He scans every corner, every doorway, every shadow.
Every room my father leads us through gets a full tactical sweep of Rocco’s gaze before we step into it.
My father still doesn’t look at me.
He stops abruptly when a familiar figure enters.
My mother.
Surprise flickering in her eyes before she shifts her attention to Alessandro and Rocco.
“Mr. Moretti. Mr. Rocco.”
She greets them before she greets her daughter.
Typical. Her eyes finally land on me.
I nod—small. Controlled. “Mother.”
She folds her hands and appraises me like I’m a vase she’s deciding whether to keep or replace.
Viktor clears his throat. “Let the women fetch refreshments. We men will talk business.”
He doesn’t look at me when he says it. Probably forgot I’m considered one of “the women” in his own house.
My mother turns stiffly and I follow her to the kitchen, Rocco staying a careful half-step behind me.
She barely speaks. “Are you well?”
“I’m happy,” I answer honestly.
She stops mid-step. Like I spoke nonsense. Like happiness is a foreign language. Her lips part in shock, but she says nothing—just walks again in silence.

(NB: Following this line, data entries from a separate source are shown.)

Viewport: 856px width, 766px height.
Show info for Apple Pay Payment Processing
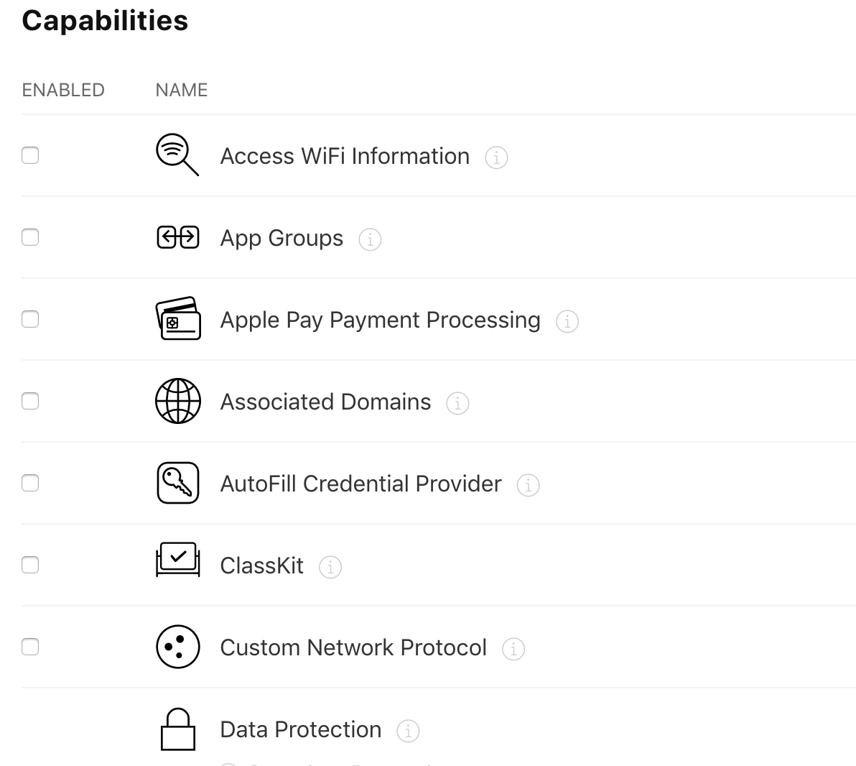tap(567, 321)

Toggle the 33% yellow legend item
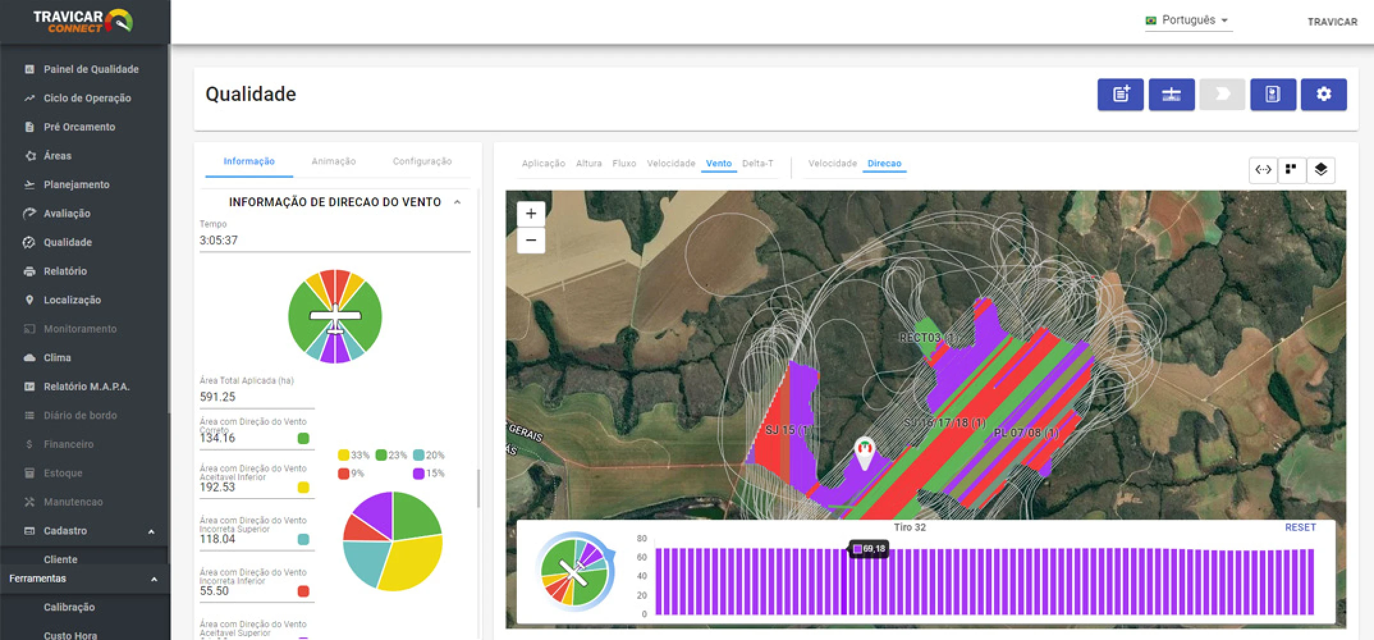point(353,455)
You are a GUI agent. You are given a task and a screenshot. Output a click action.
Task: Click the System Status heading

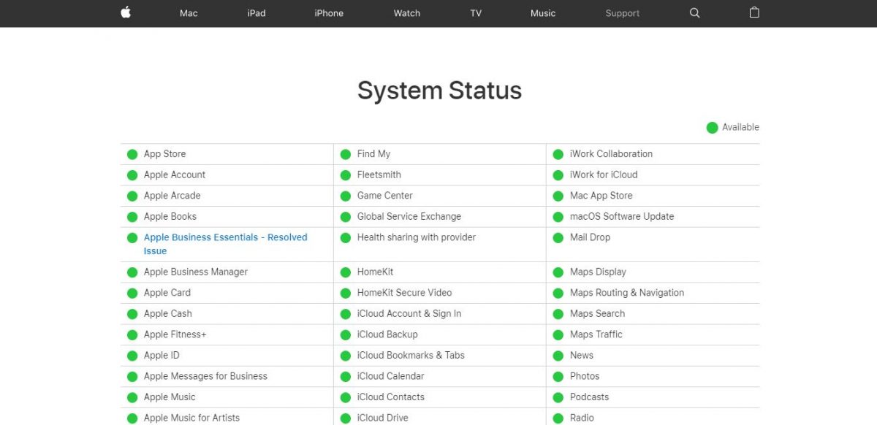(439, 91)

Rocco shifts beside me, jaw tight.
He sees all of it.
When we return to the sitting room where my father and Alessandro wait, my father is mid-sentence—something about trade routes and neutrality agreements.

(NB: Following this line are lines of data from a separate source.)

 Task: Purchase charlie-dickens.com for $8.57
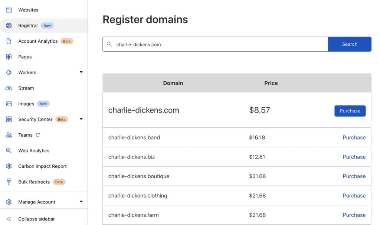click(x=350, y=110)
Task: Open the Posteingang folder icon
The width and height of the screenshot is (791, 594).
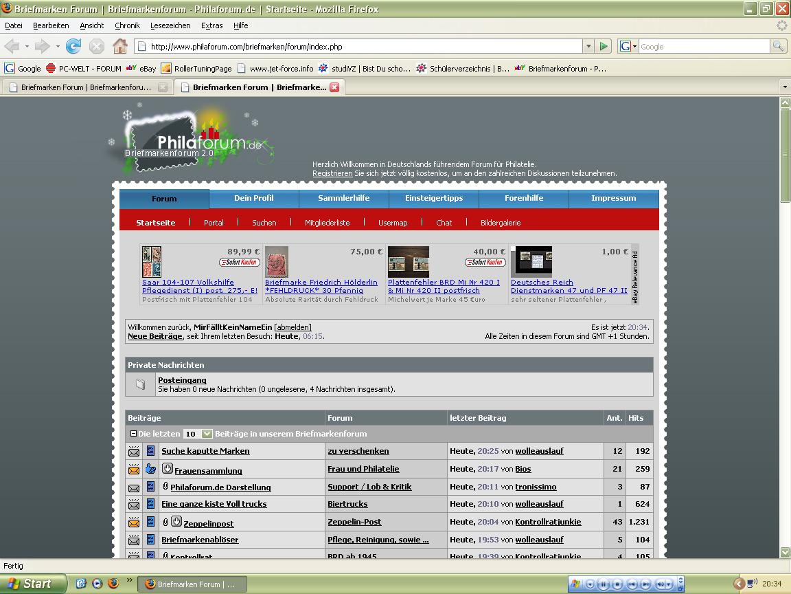Action: tap(140, 384)
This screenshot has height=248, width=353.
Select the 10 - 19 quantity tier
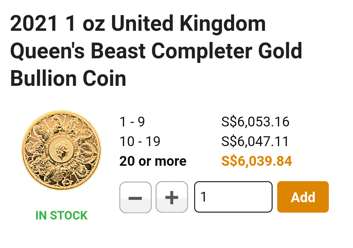[140, 142]
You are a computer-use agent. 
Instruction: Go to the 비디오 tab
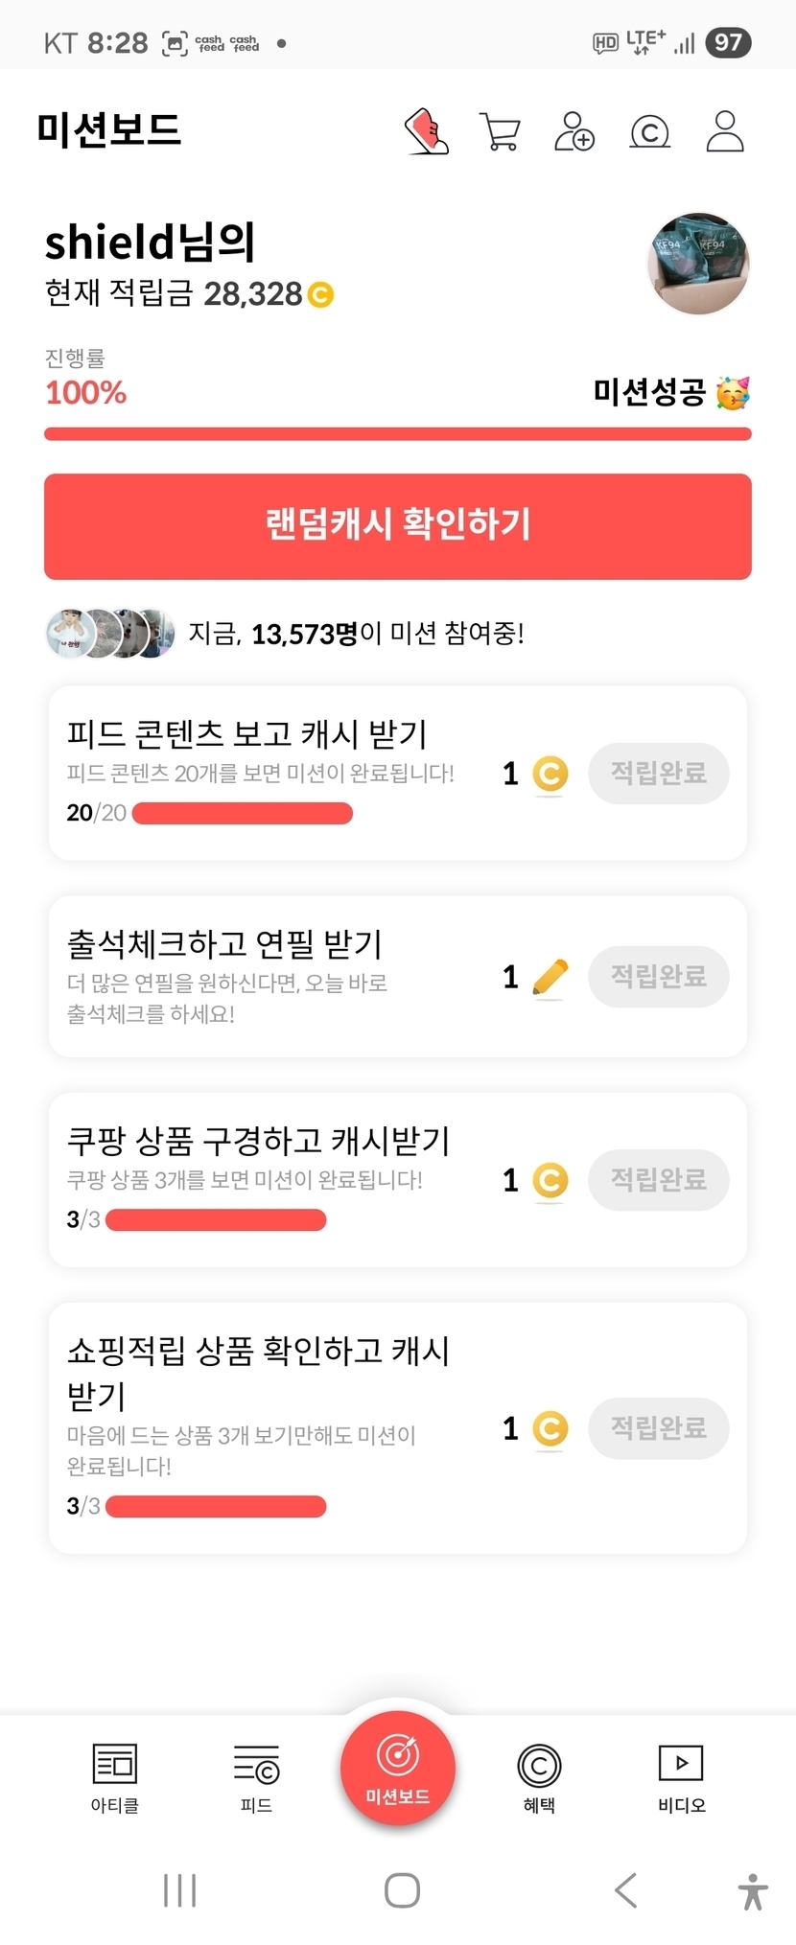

Alessandro looks up at me immediately.
His expression softens just a fraction.
“Dove, the numbers you ran the other day—what was the discrepancy you caught in the port invoices?”
I answer without thinking, slipping effortlessly into the analytical tone he always encourages. “It was a thirty percent increase disguised as a logistical surcharge—”

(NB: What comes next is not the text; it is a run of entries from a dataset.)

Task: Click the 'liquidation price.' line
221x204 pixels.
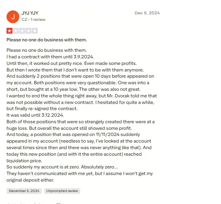Action: tap(24, 161)
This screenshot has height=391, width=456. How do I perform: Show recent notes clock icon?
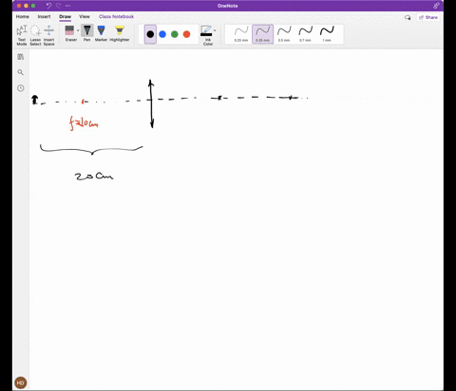[x=21, y=88]
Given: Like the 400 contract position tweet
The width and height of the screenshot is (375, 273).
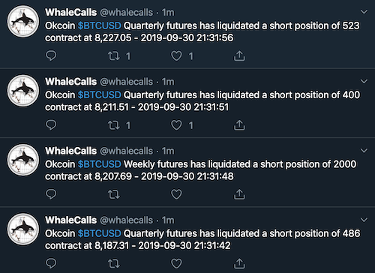Looking at the screenshot, I should click(176, 125).
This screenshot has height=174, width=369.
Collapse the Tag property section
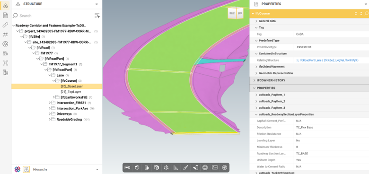pos(256,27)
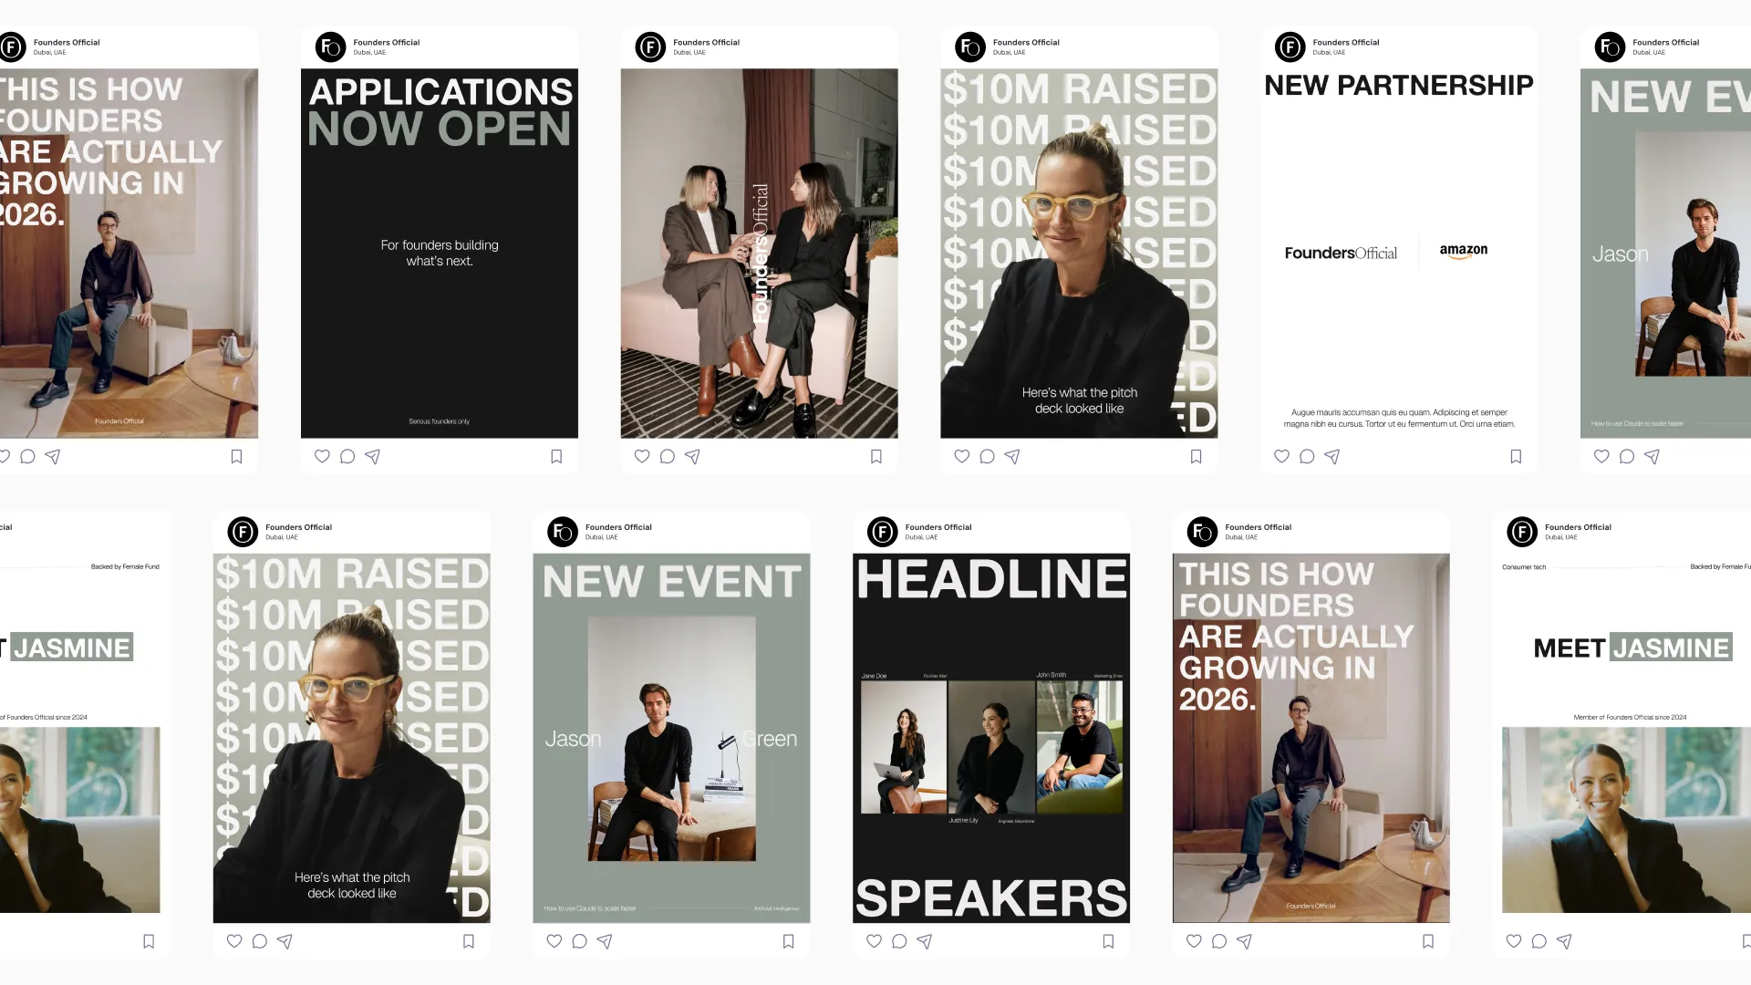Like the Headline Speakers post

874,941
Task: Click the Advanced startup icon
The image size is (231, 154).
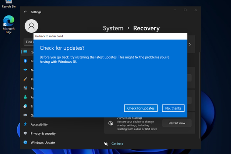Action: (x=110, y=123)
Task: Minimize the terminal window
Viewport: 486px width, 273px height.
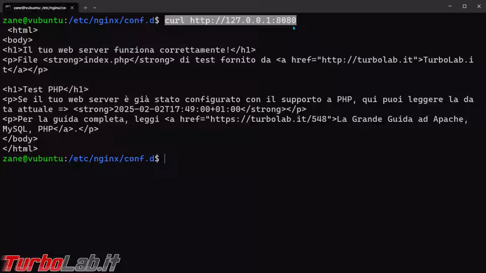Action: (x=450, y=6)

My father scoffs. Loud. Sharp. Cutting.
“Girl,” he says with disdain, “you don’t understand the complexities of port taxation. Leave these matters to your husband.”
The words slice across the room like a blade. My spine straightens. My shoulders lock. My face goes cold. The mask drops into place so hard I almost hear it.
Alessandro sees it. And his expression turns murderous.
His jaw flexes. His nostrils flare. His entire body goes still—like a predator coiling before the strike.
He looks at my father with eyes I’ve only seen in the warehouse.